The simulation routine used to predict Super Rookies vs. ’27 Yankees series is going to have to evolve if it has a future. But why not at least give the BBC&S-imulator 9000 a chance at some real-world predictions first?
Using the same model and Monte Carlo simulation algorithm as before, I took a shot at predicting/handicapping the LCS’s. The matchups aren’t nearly as close the Rookie-Yanks series was predicted to be.
Start with the NL. The respective WAR-per-games of the Dodgers and Mets are 0.286 and 0.219, respectively. The model rates that a 57% heads-up, single-game advantage for the Dodgers.
Naturally that translates into an even bigger edge in a seven-game series. The Dodgers won 67% of the 2,500 simulated best of 7’s. Thirty-six percent of the series ended in either 4-1 or 4-2 victories for LA.
That’s a more decided advantage than is now being placed on the series by sports books, which as of this writing rate the Dodgers as about a 3-2 favorite after removing the hold. Still, when the skew built into the betting lines is taken into account, you’d have to win about 64% of the time to break even on a Dodgers wager (-176) and 40% of the time to break even on a Mets-to-win bet (+148).
I’ll pass!
The respective WAR-per-games of the Yankees and Guardians are .293 and .228, respectively. That again translates into a 57% one-game edge, this time for the Yankees.
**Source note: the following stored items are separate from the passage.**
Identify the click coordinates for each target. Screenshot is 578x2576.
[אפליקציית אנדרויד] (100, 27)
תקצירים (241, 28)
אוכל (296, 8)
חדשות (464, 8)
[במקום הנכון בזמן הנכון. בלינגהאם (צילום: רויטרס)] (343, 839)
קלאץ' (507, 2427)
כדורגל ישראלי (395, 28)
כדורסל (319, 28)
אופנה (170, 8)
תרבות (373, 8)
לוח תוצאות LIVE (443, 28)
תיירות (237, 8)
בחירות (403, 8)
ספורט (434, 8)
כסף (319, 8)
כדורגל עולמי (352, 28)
And again, a 66%-33% advantage for the series, as determined via a 2,500 game simulation.
Any betting value here? The effective odds at books favor Yankees slightly better than 3-2 (63%). But at -190, you’d have to win 66% of the time. At +160, a Guardians bet would have to win 38.5%. Pass!
I’ve uploaded the simulation script to the same page that contains the materials necessary to replicate the Super Rookies/’27 Yankees series. This script makes it easier to plug in numbers for any 7-game series you care to simulate. All you have to figure out on your own is the WAR-per-game totals for the teams.
Let’s see what happens, and give it another go for World Series.